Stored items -
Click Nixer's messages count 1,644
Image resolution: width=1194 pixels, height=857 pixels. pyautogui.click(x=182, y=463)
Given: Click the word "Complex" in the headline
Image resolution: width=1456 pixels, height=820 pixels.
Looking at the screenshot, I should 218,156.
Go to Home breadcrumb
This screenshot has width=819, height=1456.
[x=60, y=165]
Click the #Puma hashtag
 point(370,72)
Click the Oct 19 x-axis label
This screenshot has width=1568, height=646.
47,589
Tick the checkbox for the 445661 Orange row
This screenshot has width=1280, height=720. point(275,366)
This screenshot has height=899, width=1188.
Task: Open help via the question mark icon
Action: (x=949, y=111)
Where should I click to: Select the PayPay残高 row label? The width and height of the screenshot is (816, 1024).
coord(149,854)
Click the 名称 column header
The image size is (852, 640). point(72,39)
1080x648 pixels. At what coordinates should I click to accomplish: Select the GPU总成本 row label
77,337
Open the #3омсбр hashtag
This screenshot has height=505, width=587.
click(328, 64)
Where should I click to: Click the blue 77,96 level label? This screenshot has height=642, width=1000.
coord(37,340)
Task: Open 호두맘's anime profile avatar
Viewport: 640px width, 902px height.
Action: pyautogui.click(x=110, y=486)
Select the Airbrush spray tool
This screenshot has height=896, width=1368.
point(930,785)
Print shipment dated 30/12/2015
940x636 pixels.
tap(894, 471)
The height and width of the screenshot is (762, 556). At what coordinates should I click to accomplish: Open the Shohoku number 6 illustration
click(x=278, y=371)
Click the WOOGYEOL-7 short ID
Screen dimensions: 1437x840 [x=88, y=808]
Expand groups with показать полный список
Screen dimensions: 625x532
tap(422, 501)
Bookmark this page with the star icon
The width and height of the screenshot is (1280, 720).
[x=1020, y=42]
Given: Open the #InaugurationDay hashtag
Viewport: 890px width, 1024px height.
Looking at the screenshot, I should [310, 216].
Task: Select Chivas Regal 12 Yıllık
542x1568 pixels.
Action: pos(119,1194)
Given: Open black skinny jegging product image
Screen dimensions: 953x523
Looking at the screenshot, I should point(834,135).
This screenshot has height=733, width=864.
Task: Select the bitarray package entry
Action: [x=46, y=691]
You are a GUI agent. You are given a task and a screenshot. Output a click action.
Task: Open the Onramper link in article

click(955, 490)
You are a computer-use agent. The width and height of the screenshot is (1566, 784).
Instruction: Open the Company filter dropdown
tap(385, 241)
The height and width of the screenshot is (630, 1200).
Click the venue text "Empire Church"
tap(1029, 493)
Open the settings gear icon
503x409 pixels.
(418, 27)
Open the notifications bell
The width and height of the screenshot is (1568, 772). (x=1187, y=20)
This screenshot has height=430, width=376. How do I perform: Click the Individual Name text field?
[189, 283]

What is being asked - Send back each record exactly, and include them all.

Reply to the task -
Click Nixer's messages count 1,644
Image resolution: width=1194 pixels, height=857 pixels. pyautogui.click(x=182, y=463)
Given: Click the word "Complex" in the headline
Image resolution: width=1456 pixels, height=820 pixels.
Looking at the screenshot, I should 218,156.
Go to Home breadcrumb
This screenshot has width=819, height=1456.
[x=60, y=165]
Click the #Puma hashtag
 point(370,72)
Click the Oct 19 x-axis label
This screenshot has width=1568, height=646.
47,589
Tick the checkbox for the 445661 Orange row
This screenshot has width=1280, height=720. point(275,366)
This screenshot has height=899, width=1188.
Task: Open help via the question mark icon
Action: (x=949, y=111)
Where should I click to: Select the PayPay残高 row label? The width and height of the screenshot is (816, 1024).
coord(149,854)
Click the 名称 column header
The image size is (852, 640). point(72,39)
1080x648 pixels. At what coordinates should I click to accomplish: Select the GPU总成本 row label
77,337
Open the #3омсбр hashtag
This screenshot has height=505, width=587.
click(328, 64)
Where should I click to: Click the blue 77,96 level label? This screenshot has height=642, width=1000.
coord(37,340)
Task: Open 호두맘's anime profile avatar
Viewport: 640px width, 902px height.
Action: pyautogui.click(x=110, y=486)
Select the Airbrush spray tool
This screenshot has height=896, width=1368.
point(930,785)
Print shipment dated 30/12/2015
940x636 pixels.
tap(894, 471)
The height and width of the screenshot is (762, 556). At what coordinates should I click to accomplish: Open the Shohoku number 6 illustration
click(x=278, y=371)
Click the WOOGYEOL-7 short ID
Screen dimensions: 1437x840 [x=88, y=808]
Expand groups with показать полный список
Screen dimensions: 625x532
tap(422, 501)
Bookmark this page with the star icon
The width and height of the screenshot is (1280, 720).
[x=1020, y=42]
Given: Open the #InaugurationDay hashtag
Viewport: 890px width, 1024px height.
Looking at the screenshot, I should [310, 216].
Task: Select Chivas Regal 12 Yıllık
542x1568 pixels.
Action: pos(119,1194)
Given: Open black skinny jegging product image
Screen dimensions: 953x523
Looking at the screenshot, I should point(834,135).
This screenshot has height=733, width=864.
Task: Select the bitarray package entry
Action: [x=46, y=691]
You are a GUI agent. You are given a task and a screenshot. Output a click action.
Task: Open the Onramper link in article

click(955, 490)
You are a computer-use agent. The width and height of the screenshot is (1566, 784).
Instruction: Open the Company filter dropdown
tap(385, 241)
The height and width of the screenshot is (630, 1200).
Click the venue text "Empire Church"
tap(1029, 493)
Open the settings gear icon
503x409 pixels.
(418, 27)
Open the notifications bell
The width and height of the screenshot is (1568, 772). (x=1187, y=20)
This screenshot has height=430, width=376. How do I perform: Click the Individual Name text field?
[189, 283]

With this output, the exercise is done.